畫中行走在大隊人馬最前列的是一位身著紫袍、雍容端莊的官員.他身無佩箭及箭囊,顯然是這次活動的主角.尤其引人注目的是他的坐騎是一匹白馬, 與其他人所乘之馬截然不同.為了避免馬在奔跑中互相干擾, 其它馬匹均剪鬃扎尾, 而這匹白馬則頸披長鬃, 馬尾垂散.更為有趣的是只見其左邊的前後蹄抬起, 呈現出不同於一般馬的走姿, 這種馬在唐代文獻中被稱為 「走馬」.一般的馬行走或奔跑時身體上下襬動, 造成如波浪般起伏, 而這種走馬鞍背平穩, 騎之無前顛後仰之苦, 不易產生疲勞, 其速度也不次於一般的馬.這種走馬只有極少數地位很高的人才可使用.由此分析, 騎此白馬的人應是章懷太子李賢.

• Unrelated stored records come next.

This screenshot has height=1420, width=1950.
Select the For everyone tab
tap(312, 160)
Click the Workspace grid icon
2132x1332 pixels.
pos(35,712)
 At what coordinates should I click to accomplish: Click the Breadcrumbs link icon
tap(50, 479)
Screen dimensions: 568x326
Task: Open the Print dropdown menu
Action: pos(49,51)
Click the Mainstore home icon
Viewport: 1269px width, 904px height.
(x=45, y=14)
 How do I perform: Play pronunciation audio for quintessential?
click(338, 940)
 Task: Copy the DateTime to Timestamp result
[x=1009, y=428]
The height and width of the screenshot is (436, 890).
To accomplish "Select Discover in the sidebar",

狩獵的大隊人馬中可見多人架鷹攜犬,這是當時社會上層的一種時尚.唐代宮廷中常豢養各種飛禽, 鷹、鶻更是深受喜愛的玩賞對象.《太平廣記》中說: 唐太宗曾養一白鶻,取名飛將軍……常架於手臂玩賞.同時鷹鷂嘴尖爪利, 也是對付狐兔的好手.當時唐長安城中狐貍很多, 有關狐神、狐妖作祟的傳說也很多.據說狐妖最憚忌的就是獵犬, 因此長安城內官吏家中多養獵犬.
大隊人馬中,還可見兩騎手身後蹲伏著獵豹和猞猁,這也是兩種用於助獵的動物.據史書記載,在唐代由於帝王喜好狩獵,西域各國紛紛向唐廷進貢獵 鷹、獵犬、獵豹.獵豹和猞猁據說是印度孔雀王朝(相當於我國春秋戰國時期)瓶沙王首先馴養成功的.獵豹比普通的豹子小,身長約140釐米,重50~60公 斤,但奔跑速度極快,每小時可達100公里以上,一般獵物很難逃脫它那伸縮自如的尖爪子.猞猁是一種貓科的小猛獸,體長約95~105釐米,經過馴養,也 可以成為助獵的好手.這不僅在文獻中有記載,在出土文物中也已有發現.1991年在西安市東郊霸橋區新築鄉唐金鄉縣主墓出土了一組彩繪狩獵俑,其中二人架 鷹,一人攜犬,還有兩匹馬在鞍後鋪圓墊,一匹馬的墊子上立一猞猁,另一匹馬的墊子上蹲伏獵豹,一如壁畫中所見.而在與章懷太子墓幾乎同時發掘的懿德太子李 重潤墓的壁畫中也有牽豹、架鷹、戲犬的場景.說明以各種動物助獵在唐宮廷中是極為常見的.
畫面用蒼勁的枯筆畫出了五棵挺拔的大樹,顯示出林蔭山道古木森森,和鞍馬人物、駱駝等殿後輕騎,形成了有藏有露及起、承、轉、合的關係,使畫面 深幽空靈.同時.巧妙運用斜坡墓道,使這支出獵的眾多人馬,像從古木參天的大道呼嘯而出,奔向山坡.全畫猶如一曲優美的交響曲,由序曲引向主題與高潮,呈 現出大唐達官貴族出獵的壯觀景象.